BACKGROUND: In this study, we tested the hypothesis that a combined adipose-derived mesenchymal stem cell (ADMSC) and ADMSC-derived exosome therapy protected rat kidney from acute ischemia-reperfusion (IR) injury (i.e., ligation of both renal arteries for 1h and reperfusion for 72h prior to euthanization). METHODS AND RESULTS: Adult-male SD rats (n=40) were equally categorized into group 1 (sham control), group 2 (IR), group 3 [IR+exosome (100μg)], group 4 [IR+ADMSC (1.2×10(6) cells)], and group 5 (IR-exosome-ADMSC). All therapies were performed at 3h after IR procedure from venous administration. By 72h, the creatinine level and kidney injury score were the lowest in group 1 and the highest in group 2, significantly higher in group 3 than in groups 4 and 5, and significantly higher in group 4 than in group 5 (all P<0.0001). The protein expression of inflammatory (TNF-α/NF-κB/IL-1β/MIF/PAI-1/Cox-2), oxidative-stress (NOX-1/NOX-2/oxidized protein), apoptotic (Bax/caspase-3/PARP), and fibrotic (Smad3/TGF-β) biomarkers showed an identical pattern, whereas the anti-apoptotic (Smad1/5, BMP-2) and angiogenesis (CD31/vWF/angiopoietin) biomarkers and mitochondrial cytochrome-C showed an opposite pattern of creatinine level among the five groups (all P<0.001).

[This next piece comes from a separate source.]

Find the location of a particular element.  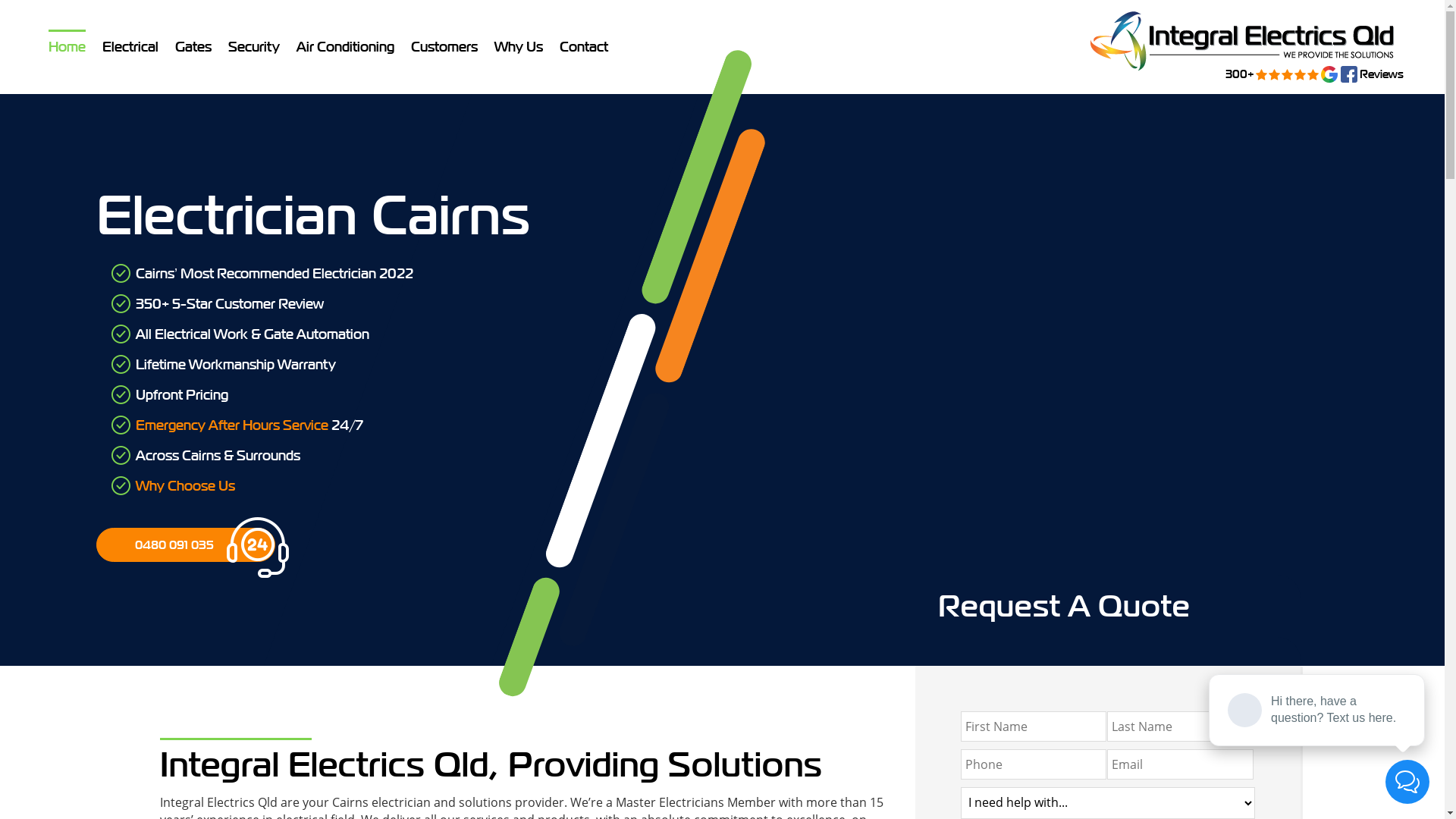

'Electrical' is located at coordinates (130, 46).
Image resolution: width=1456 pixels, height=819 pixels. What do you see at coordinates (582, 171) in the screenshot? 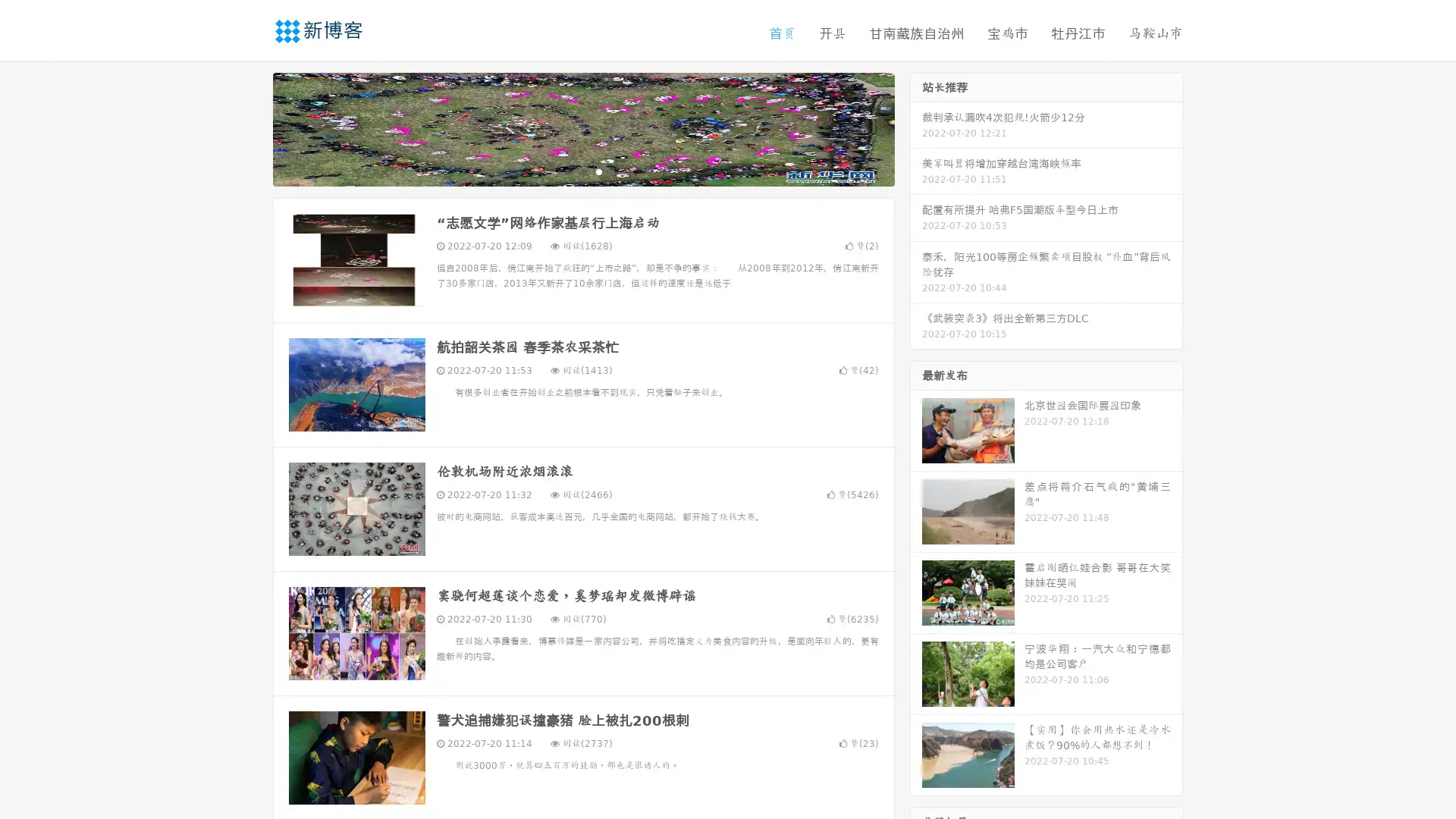
I see `Go to slide 2` at bounding box center [582, 171].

The microscopic findings of glomerular-damage (WT-1), renal tubular-damage (KIM-1), DNA-damage (γ-H2AX), inflammation (MPO/MIF/CD68) exhibited an identical pattern, whereas the podocyte components (podocin/p-cadherin/synaptopodin) displayed a reversed pattern of creatinine level (all P<0.0001). CONCLUSION: Combined exosome-ADMSC therapy was superior to either one for protecting kidney from acute IR injury.